Try it
Copy out the records below word for word, starting at the line containing "Describe the element at coordinates (337, 61)" and ending at the line containing "(1290, 882).", with both of those lines included.

Dataset records

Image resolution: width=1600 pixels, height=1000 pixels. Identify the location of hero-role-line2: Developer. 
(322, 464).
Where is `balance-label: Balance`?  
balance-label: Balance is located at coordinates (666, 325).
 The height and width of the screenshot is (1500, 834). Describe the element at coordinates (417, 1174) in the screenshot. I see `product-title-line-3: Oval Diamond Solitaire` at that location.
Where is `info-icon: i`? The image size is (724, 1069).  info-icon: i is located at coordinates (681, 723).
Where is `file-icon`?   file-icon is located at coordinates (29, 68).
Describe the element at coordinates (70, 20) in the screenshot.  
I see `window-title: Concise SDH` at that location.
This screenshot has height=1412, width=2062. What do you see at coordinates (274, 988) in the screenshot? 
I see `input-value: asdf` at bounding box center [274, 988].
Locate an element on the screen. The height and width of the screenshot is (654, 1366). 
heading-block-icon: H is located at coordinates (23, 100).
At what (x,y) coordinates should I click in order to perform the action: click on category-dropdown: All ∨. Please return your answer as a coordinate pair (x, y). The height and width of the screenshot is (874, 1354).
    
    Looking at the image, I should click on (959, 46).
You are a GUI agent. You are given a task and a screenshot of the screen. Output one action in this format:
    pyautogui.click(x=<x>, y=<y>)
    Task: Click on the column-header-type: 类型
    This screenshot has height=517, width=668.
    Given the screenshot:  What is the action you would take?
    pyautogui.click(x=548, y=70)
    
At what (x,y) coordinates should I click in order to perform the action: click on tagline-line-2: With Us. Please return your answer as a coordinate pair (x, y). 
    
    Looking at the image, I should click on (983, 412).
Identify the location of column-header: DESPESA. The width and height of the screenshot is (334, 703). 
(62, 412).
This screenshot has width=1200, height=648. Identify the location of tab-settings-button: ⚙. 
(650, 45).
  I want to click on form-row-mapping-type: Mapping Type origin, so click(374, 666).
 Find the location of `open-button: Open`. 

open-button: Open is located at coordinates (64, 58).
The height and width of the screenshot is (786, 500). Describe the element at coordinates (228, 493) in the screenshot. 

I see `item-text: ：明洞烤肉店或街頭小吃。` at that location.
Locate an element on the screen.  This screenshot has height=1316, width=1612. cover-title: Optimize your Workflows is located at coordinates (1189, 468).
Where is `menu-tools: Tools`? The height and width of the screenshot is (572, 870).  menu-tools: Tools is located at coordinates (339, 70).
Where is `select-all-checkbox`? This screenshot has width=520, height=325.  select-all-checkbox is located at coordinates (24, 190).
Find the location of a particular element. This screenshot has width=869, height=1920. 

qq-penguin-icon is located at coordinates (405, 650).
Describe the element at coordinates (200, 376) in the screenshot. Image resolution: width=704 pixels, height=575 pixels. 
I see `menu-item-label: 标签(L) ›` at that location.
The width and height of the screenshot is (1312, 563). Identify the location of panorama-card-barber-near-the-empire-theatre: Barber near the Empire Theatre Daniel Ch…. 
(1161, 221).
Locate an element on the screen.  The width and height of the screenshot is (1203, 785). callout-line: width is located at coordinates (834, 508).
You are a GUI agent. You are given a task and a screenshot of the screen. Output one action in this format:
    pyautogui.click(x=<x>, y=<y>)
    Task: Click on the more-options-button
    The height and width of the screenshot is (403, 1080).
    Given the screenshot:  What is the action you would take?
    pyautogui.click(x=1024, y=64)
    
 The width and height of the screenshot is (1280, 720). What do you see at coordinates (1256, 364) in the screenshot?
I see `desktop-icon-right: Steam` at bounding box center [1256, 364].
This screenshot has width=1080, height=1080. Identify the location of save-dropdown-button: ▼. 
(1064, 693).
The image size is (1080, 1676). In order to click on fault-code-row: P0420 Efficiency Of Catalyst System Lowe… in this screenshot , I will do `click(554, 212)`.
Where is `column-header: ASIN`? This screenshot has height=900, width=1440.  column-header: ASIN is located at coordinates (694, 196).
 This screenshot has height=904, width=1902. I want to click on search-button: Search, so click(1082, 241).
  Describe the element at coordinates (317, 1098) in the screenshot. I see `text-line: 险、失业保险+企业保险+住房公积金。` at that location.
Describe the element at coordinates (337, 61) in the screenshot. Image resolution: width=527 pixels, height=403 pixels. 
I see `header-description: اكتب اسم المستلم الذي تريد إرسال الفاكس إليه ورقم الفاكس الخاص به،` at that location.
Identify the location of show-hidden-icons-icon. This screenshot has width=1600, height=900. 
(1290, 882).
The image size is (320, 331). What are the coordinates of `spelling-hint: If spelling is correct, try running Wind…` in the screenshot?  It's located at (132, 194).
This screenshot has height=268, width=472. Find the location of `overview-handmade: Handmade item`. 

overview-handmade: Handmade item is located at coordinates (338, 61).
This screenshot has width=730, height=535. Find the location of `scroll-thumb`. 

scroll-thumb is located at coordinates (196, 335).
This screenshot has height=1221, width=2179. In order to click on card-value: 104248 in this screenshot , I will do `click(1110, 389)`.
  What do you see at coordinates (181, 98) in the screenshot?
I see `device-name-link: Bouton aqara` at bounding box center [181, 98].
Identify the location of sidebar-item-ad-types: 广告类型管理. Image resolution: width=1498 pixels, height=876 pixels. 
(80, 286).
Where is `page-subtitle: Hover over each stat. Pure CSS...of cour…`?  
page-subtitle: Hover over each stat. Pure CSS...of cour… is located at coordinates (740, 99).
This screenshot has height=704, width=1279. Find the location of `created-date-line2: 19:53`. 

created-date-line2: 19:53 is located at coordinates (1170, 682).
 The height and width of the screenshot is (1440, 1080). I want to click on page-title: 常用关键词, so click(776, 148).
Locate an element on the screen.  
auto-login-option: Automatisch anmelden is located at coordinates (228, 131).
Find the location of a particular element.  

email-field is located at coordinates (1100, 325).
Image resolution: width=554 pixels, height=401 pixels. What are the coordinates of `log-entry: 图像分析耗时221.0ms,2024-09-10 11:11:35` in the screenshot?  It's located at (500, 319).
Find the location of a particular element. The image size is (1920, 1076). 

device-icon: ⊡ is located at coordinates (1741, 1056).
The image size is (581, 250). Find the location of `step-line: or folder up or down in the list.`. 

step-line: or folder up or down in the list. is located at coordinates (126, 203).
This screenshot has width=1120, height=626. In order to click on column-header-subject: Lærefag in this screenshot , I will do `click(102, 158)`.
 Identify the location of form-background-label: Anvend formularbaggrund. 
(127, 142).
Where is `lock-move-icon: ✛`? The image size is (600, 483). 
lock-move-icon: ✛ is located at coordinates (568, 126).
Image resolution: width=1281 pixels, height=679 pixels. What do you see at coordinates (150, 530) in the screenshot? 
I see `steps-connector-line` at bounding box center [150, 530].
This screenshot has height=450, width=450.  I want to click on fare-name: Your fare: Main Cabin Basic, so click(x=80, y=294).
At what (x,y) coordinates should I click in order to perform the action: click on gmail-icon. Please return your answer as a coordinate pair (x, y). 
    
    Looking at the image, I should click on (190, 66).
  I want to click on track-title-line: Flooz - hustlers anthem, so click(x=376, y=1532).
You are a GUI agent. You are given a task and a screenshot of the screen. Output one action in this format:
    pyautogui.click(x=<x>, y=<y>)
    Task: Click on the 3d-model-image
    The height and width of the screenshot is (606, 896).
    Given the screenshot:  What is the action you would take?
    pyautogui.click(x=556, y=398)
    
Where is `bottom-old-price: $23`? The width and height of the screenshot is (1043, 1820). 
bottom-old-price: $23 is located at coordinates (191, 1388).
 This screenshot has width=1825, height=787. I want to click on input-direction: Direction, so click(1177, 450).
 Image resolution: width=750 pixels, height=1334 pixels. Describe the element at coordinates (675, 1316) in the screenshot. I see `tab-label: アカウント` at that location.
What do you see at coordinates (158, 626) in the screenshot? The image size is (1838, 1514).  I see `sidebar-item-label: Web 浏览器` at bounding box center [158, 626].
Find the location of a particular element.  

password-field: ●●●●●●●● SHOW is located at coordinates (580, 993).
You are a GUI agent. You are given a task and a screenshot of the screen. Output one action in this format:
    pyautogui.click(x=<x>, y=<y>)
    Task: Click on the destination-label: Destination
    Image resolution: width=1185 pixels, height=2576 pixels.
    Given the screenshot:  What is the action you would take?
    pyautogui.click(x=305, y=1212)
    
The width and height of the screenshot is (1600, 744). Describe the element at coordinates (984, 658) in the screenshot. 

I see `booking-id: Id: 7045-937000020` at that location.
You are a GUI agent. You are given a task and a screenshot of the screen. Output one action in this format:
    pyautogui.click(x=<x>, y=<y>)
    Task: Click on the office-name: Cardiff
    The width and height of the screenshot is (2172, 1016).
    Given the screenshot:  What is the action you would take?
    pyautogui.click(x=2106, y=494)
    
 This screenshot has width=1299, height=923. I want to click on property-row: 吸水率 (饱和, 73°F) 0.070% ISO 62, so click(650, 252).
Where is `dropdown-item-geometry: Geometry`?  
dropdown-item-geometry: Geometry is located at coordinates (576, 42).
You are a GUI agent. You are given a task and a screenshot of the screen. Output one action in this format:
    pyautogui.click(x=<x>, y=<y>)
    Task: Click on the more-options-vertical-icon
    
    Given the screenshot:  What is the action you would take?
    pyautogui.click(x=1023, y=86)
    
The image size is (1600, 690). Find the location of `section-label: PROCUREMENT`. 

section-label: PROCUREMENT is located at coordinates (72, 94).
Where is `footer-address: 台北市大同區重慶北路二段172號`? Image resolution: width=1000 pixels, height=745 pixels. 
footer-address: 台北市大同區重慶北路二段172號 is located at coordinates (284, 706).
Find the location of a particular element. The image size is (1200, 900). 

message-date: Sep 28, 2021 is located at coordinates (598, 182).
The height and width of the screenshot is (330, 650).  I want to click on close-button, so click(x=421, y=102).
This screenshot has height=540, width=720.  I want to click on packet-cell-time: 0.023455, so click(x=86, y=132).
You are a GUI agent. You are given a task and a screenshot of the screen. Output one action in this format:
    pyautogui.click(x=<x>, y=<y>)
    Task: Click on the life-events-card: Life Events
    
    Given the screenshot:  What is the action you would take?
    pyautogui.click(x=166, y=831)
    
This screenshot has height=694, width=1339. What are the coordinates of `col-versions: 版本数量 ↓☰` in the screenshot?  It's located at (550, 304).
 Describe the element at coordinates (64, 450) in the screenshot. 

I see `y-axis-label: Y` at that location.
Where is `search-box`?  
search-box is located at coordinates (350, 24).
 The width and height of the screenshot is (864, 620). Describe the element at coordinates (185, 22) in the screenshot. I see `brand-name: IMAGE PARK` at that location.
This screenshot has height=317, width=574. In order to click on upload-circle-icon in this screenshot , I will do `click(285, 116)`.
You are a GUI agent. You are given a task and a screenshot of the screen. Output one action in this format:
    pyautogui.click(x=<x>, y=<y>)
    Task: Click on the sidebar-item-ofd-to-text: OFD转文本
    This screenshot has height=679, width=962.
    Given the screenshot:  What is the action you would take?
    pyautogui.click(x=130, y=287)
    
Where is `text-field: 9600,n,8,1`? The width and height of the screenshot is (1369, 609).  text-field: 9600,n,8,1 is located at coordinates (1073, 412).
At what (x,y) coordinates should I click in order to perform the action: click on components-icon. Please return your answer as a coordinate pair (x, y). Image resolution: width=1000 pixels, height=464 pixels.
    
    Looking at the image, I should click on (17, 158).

Output of the exercise
Describe the element at coordinates (337, 61) in the screenshot. Image resolution: width=527 pixels, height=403 pixels. 
I see `header-description: اكتب اسم المستلم الذي تريد إرسال الفاكس إليه ورقم الفاكس الخاص به،` at that location.
Identify the location of show-hidden-icons-icon. This screenshot has width=1600, height=900. 
(1290, 882).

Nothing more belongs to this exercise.